### EXCERPTED PASSAGE
Friday, January 14, 2011

Will Christians stay in Isr/Pal?

Jerusalem’s Christians Get Help From Church in Buying a HomeDavid Miller
The Media Line
January 12, 2011 - 12:00am

Attempting to curb the flight of Palestinian Christians from Jerusalem, the city’s Latin Patriarchate is taking an unusual role in developing real estate projects that will provide affordable housing to its flock and others.

The church recently obtained building permits for 72 housing units to be built in the Beit Safafa neighborhood of southern Jerusalem on land purchased by individuals from the Al-Alami and Al-Husseini families. Last November, 68 Christian families entered their new homes in the Al-Shayah neighborhood on the Mount of Olives, in another project supported by the church.

Although the city is filled with churches, monasteries and other Christian institutions, its Christian population has been in a freefall. They numbered 31,000 in 1948, but today only 15,400, or just 2% of the city's population, identify themselves as Christians, according to statistics published by the Jerusalem Institute for Israel Studies (JIIS) on Christmas Eve.

"The Beit Safafa project is intended for church employees," Msgr. William Shomali, auxiliary bishop of the Latin Patriarchate of Jerusalem, told The Media Line. "We aren’t building a Christian ghetto there; even Muslims have encouraged this project because they realize that we are a small minority that needs to preserve itself."
######
### THE DATA
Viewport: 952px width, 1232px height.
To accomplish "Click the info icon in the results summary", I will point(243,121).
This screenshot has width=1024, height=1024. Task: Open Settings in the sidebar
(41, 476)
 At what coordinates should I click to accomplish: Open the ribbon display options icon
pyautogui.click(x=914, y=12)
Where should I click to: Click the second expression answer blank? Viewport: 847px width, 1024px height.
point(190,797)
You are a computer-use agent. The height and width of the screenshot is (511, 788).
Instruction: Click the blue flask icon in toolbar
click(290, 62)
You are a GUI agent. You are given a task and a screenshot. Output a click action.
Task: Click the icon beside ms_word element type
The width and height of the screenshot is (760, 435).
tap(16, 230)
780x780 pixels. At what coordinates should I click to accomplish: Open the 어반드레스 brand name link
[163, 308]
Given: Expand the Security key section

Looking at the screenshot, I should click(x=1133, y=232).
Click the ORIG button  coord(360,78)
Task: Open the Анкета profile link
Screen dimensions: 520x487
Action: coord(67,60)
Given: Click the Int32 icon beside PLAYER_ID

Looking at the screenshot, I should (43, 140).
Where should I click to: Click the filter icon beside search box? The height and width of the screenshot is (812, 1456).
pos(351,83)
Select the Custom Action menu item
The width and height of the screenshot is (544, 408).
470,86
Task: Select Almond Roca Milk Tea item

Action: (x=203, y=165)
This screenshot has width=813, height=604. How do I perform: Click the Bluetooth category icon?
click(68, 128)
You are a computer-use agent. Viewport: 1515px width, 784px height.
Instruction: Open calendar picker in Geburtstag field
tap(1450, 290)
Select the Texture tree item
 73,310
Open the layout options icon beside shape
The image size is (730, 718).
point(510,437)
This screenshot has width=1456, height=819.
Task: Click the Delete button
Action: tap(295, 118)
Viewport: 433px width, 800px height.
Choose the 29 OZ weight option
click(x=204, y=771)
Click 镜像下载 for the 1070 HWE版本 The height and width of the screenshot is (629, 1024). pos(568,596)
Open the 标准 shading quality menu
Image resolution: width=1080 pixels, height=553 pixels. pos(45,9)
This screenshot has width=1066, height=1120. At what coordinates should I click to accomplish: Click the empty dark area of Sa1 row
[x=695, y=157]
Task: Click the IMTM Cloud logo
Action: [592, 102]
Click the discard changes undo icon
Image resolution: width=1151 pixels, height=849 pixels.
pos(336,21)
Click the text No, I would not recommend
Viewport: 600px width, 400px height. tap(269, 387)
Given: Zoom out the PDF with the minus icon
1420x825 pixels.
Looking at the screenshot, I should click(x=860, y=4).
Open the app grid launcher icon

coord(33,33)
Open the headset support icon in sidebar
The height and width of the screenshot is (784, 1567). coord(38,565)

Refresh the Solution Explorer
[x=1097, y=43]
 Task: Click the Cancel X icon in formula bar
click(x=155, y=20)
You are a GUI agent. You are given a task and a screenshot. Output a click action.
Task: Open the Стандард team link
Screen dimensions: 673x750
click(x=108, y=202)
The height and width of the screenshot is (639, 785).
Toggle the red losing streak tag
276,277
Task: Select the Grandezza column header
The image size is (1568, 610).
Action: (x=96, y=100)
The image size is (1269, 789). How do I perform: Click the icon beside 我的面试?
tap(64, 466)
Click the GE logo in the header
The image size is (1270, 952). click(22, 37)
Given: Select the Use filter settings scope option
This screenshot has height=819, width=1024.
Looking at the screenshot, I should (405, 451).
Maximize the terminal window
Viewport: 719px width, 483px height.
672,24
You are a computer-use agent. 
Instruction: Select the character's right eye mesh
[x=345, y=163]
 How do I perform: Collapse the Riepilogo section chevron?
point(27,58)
######
▶ _PROBLEMS TO SOLVE_
A – According to the article on Jerusalem's Christians, why have Muslims encouraged the Beit Safafa project? Answer in one to three sentences.
B – Edit the article on Jerusalem's Christians, giving everything from "The church recently" down to "on Christmas Eve." with "Christian population" changed to "Christian community".
C – Resume the article on Jerusalem's Christians after its last sentence.
The items are separate material, unrelated to the article on Jerusalem's Christians.

▶ _ANSWERS GIVEN_
A – According to Msgr. William Shomali, Muslims have encouraged the Beit Safafa project because they realize that Christians are a small minority that needs to preserve itself.

B –
The church recently obtained building permits for 72 housing units to be built in the Beit Safafa neighborhood of southern Jerusalem on land purchased by individuals from the Al-Alami and Al-Husseini families. Last November, 68 Christian families entered their new homes in the Al-Shayah neighborhood on the Mount of Olives, in another project supported by the church.

Although the city is filled with churches, monasteries and other Christian institutions, its Christian community has been in a freefall. They numbered 31,000 in 1948, but today only 15,400, or just 2% of the city's population, identify themselves as Christians, according to statistics published by the Jerusalem Institute for Israel Studies (JIIS) on Christmas Eve.

C –
While the Christian population in Israel and elsewhere in the Middle East has been in decline for decades, Jerusalem presents a special problem. The city has limited room to expand, putting land at a premium and raising the cost of housing. The Israeli planning bureaucracy makes getting approvals for construction a slow and cumbersome process.

Shomali said he didn't believe that Christians received preferential treatment from Jerusalem's municipality, adding that zoning for the project began 15 years ago. He downplayed the distinctly Christian character of the project, saying the Latin Patriarchate was willing to facilitate purchasing groups from all segments of Palestinian society.

"Obtaining a permit is much easier for groups than for individuals," he said. "I encourage all Palestinians to form such groups, and we will help them."

Shomali insisted the church's involvement was limited to coordination between the buyers, providing lawyers and engineers for the project. Funding, he said, was provided entirely by the buyers who take out loans from the Arab Bank, a Jordan lender that operates in the West Bank, never from church funds.

Rula Shehedeh, a 22-year-old Christian resident of the A-Tur neighborhood of Jerusalem, said housing was unaffordable for both Christians and Muslim youth in Jerusalem. Muslims often refuse to rent their homes to Christians, she said.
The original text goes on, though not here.